Required action
Each line of the data below that includes the string "will" must be copied.
[[ Supplied information, beginning ]]
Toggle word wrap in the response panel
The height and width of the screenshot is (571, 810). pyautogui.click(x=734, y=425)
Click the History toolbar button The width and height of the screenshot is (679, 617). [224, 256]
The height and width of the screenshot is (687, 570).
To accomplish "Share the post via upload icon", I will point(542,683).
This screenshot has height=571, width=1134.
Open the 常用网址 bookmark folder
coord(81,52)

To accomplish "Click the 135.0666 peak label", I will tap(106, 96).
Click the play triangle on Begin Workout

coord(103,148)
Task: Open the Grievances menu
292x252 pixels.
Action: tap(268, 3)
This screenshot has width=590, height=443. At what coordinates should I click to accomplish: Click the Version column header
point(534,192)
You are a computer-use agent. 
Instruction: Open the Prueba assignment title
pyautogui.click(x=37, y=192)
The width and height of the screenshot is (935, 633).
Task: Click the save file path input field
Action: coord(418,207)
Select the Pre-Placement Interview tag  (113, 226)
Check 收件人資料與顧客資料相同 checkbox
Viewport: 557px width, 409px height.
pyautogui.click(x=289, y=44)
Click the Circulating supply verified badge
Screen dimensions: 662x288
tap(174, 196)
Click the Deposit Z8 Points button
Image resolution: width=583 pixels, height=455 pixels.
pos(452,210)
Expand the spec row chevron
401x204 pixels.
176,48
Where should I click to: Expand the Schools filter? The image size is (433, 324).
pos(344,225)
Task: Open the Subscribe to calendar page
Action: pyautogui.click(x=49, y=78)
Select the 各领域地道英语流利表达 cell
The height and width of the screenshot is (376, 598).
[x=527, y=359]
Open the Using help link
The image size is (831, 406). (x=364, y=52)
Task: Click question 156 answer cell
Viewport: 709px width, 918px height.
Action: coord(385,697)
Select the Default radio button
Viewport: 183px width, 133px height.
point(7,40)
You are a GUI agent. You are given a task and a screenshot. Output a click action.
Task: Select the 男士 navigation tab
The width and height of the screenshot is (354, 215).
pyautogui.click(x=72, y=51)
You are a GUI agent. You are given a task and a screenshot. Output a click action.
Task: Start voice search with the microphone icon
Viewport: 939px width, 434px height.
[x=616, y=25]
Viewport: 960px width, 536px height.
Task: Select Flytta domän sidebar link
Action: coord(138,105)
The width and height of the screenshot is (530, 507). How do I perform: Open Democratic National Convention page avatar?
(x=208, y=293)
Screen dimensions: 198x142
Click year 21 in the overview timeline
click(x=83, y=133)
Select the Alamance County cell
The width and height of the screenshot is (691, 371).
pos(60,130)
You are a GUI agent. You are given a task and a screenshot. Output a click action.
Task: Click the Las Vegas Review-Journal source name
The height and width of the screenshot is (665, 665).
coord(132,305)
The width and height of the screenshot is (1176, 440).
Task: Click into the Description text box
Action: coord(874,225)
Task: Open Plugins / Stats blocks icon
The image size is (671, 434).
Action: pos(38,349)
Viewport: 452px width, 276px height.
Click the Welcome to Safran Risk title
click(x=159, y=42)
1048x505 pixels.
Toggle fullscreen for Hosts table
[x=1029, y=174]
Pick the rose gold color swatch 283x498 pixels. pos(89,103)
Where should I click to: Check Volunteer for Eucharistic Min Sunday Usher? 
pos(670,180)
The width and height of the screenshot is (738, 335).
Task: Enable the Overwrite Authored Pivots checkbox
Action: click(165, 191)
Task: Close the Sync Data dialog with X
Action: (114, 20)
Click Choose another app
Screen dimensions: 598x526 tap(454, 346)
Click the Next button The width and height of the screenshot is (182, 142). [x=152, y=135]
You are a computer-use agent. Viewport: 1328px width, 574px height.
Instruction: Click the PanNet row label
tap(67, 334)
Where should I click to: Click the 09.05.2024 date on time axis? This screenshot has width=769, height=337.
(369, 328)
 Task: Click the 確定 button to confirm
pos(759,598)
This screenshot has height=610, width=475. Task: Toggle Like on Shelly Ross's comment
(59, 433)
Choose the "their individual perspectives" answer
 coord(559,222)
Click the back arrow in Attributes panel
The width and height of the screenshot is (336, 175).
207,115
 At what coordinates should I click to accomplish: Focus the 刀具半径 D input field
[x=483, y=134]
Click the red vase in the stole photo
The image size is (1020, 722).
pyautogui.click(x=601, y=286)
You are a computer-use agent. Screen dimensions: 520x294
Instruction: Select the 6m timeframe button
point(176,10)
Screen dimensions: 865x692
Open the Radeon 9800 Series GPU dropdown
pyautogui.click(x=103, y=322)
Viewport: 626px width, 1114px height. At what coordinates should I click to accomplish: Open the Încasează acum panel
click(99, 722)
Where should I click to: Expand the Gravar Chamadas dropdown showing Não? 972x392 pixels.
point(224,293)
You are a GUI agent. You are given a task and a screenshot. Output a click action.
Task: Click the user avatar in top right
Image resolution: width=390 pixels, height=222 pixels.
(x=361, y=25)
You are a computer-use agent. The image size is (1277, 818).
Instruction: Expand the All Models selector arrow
[[ Supplied information, end ]]
Result of this task
To accomplish "Share the post via upload icon", I will point(542,683).
To accomplish "Click the 135.0666 peak label", I will tap(106, 96).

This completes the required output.